Een gedragsindicator geeft daarmee antwoord op de vraag: wat moet je zien of horen om te herkennen dat iemand bepaalde competenties beheerst? De objectief waarneembare gedragsindicatoren bieden docenten en beoordelaars de mogelijkheid om de ontwikkeling van de persoon in kwestie op detailniveau inzichtelijk te maken en brengen in beeld in hoeverre hij of zij het concrete gedrag vertoont dat aansluit bij de beheersing van de competenties.
Er zijn competenties en gedragsindicatoren op basis-, senior- en masterniveau. Het basisniveau is van toepassing op docenten die basisbekwaam zijn op het gebied van onderwijsinnovatie met ict. Het seniorniveau is van toepassing op docenten die meer ervaren zijn en anderen (kunnen) begeleiden op het gebied van onderwijsinnovatie met ict. Het masterniveau is van toepassing op docenten die op masterniveau onderwijsinnovatie met ict kunnen vormgeven en doorontwikkelen, aangetoond met een masterdiploma.

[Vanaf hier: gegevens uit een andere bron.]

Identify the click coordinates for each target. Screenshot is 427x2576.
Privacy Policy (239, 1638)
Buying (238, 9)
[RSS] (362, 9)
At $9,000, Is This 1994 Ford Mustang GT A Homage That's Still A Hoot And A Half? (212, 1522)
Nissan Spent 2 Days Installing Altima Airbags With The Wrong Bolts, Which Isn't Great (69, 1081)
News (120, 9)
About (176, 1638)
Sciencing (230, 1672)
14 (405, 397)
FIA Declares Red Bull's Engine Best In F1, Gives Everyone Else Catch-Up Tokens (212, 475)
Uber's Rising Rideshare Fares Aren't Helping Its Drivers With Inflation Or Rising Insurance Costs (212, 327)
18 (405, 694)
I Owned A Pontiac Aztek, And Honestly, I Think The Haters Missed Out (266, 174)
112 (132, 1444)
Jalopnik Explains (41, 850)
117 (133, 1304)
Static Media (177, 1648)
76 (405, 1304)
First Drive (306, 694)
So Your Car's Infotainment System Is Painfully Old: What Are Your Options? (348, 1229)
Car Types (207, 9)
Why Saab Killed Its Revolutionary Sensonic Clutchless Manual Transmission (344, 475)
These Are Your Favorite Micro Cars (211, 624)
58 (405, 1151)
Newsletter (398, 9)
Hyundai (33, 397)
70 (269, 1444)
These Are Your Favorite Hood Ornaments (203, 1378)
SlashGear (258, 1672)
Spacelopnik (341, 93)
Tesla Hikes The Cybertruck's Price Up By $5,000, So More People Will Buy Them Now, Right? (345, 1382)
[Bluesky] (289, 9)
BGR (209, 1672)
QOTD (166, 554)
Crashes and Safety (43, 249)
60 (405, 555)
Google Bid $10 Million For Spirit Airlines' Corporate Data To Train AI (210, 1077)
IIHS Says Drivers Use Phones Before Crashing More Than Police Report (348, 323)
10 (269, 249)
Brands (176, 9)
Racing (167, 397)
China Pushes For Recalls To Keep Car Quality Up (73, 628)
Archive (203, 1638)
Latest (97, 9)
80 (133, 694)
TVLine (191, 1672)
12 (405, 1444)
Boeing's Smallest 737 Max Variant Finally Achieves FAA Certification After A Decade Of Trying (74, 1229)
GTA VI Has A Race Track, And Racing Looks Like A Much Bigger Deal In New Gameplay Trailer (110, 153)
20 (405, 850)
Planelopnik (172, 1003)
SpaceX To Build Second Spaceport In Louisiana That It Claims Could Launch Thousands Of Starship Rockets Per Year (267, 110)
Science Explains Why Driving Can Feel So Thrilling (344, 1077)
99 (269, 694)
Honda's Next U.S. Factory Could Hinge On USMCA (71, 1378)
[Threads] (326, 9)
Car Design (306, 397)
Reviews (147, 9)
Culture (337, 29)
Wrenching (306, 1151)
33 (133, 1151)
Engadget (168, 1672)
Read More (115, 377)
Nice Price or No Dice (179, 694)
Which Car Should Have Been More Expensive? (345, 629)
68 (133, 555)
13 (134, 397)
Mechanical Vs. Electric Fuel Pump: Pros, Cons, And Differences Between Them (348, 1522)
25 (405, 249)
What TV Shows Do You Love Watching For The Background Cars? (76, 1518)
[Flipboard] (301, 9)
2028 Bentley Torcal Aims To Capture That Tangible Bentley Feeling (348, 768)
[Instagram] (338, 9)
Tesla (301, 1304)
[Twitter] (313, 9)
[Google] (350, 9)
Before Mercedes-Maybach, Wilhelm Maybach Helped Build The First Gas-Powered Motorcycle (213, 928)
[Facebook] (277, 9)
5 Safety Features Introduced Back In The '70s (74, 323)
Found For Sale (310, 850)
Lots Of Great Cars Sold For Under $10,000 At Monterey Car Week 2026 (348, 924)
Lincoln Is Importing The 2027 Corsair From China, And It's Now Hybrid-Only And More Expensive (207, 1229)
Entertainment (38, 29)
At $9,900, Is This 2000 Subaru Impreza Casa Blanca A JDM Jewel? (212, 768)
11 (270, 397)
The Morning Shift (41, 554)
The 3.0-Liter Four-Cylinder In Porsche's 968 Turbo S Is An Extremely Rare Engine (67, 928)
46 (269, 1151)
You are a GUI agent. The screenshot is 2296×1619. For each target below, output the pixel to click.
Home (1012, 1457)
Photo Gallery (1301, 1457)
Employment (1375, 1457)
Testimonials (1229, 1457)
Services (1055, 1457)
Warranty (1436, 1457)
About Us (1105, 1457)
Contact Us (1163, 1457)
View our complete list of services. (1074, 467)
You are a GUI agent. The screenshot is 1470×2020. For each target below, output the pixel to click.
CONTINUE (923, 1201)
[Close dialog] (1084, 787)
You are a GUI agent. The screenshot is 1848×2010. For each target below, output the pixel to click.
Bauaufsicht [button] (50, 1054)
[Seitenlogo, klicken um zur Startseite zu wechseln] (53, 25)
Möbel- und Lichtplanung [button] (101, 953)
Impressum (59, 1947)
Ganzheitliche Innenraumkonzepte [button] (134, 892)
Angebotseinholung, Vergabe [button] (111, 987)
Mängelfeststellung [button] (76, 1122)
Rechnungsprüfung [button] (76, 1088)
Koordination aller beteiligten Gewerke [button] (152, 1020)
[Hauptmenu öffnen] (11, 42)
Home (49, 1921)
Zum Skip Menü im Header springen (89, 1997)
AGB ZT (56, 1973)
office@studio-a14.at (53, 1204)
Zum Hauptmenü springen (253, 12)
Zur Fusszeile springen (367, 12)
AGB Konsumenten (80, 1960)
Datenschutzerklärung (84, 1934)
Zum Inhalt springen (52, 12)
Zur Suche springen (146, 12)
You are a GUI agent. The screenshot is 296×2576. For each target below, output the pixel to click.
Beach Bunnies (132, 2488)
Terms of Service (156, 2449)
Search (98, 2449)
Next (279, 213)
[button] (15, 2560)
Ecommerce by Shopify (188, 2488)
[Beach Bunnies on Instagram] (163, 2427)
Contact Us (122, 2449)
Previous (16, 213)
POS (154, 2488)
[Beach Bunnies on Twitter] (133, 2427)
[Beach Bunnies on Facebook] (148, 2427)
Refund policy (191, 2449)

Bij het opstellen van gedrag op masterniveau is gebruik gemaakt van internationale standaarden zoals de Dublin Descriptoren (Joint Quality Initiative, 2004) en de European Qualification Framework (European Commission, 2008) en bijbehorende Nederlandse variant hiervan (NLQF3 ). Deze set is gevalideerd in gesprekken met interne en externe experts en praktijkvertegenwoordigers.